Parents, whether they are religious or nonreligious, believe it’s important to teach their children right from wrong. As the number of nonreligious Americans grows, it is essential for families to have resources outside of the church to teach their children morals and values.
Here are a few tips and online resources for parents who choose to raise their children without religious doctrine:
Best practices
In the book Raising Freethinkers: A Practical Guide for Parenting Beyond Belief, Dale McGowan recommends that nonreligious parents use the below list as a "Best Practices" model. Here are a few of his suggestions:
- Encourage ever-wider circles of empathy by encouraging children to look beyond things like race and nationalism
- Encourage active moral development by understanding the reasons to be and do good.

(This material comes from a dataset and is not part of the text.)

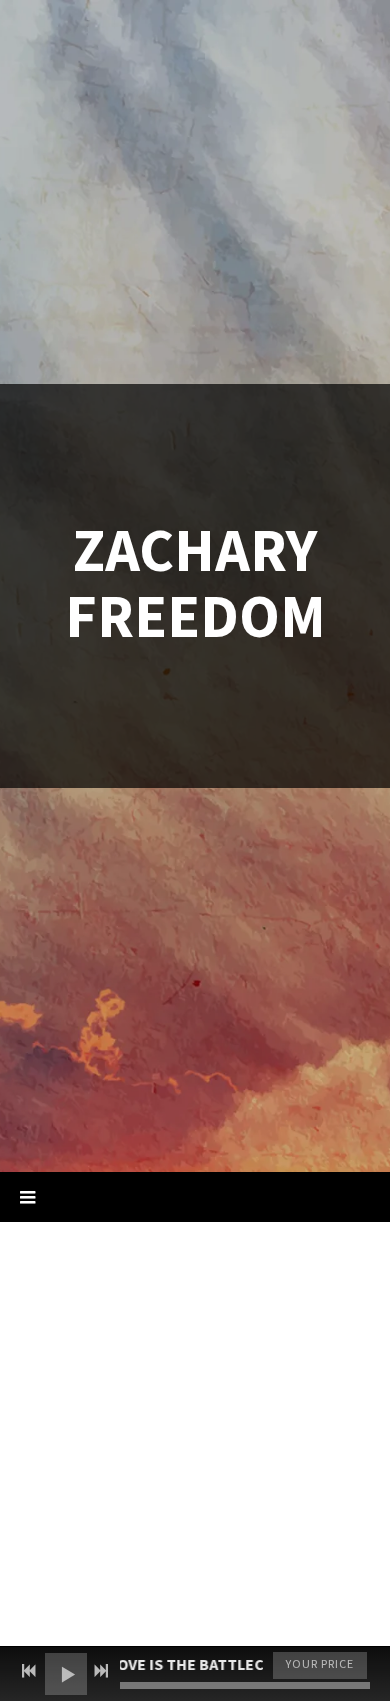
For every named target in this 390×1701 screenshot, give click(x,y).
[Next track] (101, 1671)
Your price (320, 1664)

- Promote ravenous curiosity.
- Teach children engaged coexistence religion.
- Encourage religious literacy.
- Leave kids unlabeled by not referring to them as "Christian or "atheist," for instance.
- Make death natural and familiar.
- Invite the questioning of authority.
- Normalize disbelief.
Online
- The Unitarian Universalist Association represents 1,000 congregations, including 25 in Michigan.
- The Society for Humanistic Judaism movement has grown to include 135 communities in North America since its founding in 1963.
- The parenting site of the Institute for Humanist Studies explores secular families’ challenges and responses.
- The Secular Parent dishes the works on the issues, famous freethinkers and more.